Richardson is a lifelong outdoorsman who works at Smurfit Stone, Inc., which makes corrugated cardboard.

"I'm thrilled to death, to be honest with you," Richardson said. "I've worked with the MDNR (Michigan Department of Natural Resources) for years on anything from brook trout planting to salmon planting to sturgeon planting. To be on the commission and be able to go further with that is something I've looked forward to for a long time."

Richardson, who goes by "J. R.," is a 1976 graduate of Ontonagon High School. He received a degree in chemical engineering at Michigan Tech. After a stint in graduate school, Richardson has worked in a number of positions at the mill. Currently, he is a technical manager, overseeing quality and environmental engineering.

Richardson, who has backpacked in the Porcupine Mountains every year over Mother's Day for 30 years, says his father was born on the Brule River, where he spent a lot of time canoeing as a youth. He hunts grouse and deer and keeps a boat on Lake Superior, where he fishes for lake trout and walleye, he said.

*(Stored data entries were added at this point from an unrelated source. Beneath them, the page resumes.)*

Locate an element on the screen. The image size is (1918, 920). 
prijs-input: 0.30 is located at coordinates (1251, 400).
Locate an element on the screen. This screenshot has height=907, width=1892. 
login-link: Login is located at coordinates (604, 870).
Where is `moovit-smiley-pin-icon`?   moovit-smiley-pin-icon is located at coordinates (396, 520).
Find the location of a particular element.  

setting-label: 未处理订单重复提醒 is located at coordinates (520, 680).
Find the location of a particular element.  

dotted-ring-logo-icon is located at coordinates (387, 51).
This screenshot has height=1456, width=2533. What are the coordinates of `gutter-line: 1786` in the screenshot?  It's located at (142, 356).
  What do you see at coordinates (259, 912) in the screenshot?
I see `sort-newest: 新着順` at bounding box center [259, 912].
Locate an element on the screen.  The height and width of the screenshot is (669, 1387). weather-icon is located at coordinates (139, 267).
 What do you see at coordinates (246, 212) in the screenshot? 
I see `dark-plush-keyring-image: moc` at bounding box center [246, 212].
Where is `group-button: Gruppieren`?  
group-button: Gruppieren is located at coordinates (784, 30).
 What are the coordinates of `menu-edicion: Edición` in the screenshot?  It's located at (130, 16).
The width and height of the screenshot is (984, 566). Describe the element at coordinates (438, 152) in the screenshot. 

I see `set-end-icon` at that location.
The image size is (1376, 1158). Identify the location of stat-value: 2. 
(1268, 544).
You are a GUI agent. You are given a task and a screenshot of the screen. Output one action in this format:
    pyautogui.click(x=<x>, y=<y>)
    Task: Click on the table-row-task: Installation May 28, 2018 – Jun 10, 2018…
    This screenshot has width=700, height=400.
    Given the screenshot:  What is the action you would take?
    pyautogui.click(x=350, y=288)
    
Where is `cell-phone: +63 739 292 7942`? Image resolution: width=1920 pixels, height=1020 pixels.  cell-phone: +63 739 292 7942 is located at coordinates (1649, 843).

"We spend a lot of time out of doors up here," he said.

Ironically, Richardson, who was scheduled to attend the April 12 NRC meeting in Lansing, was unable to get there.

"I got snowed in twice, first in Marquette, then in Traverse City," he said. "It won't happen again. Next time I'll drive."

Richardson said he brings no preconceived notions to his new position.

"I'm waiting to be prepped and find out what the issues are," he said. "I'm looking forward to helping the state anyway I can."

Richardson is the second Upper Peninsula resident serving on the NRC. John Madigan of Munising, who chairs the NRC's Wildlife and Fisheries committee, was recently re-appointed by the governor for another three years.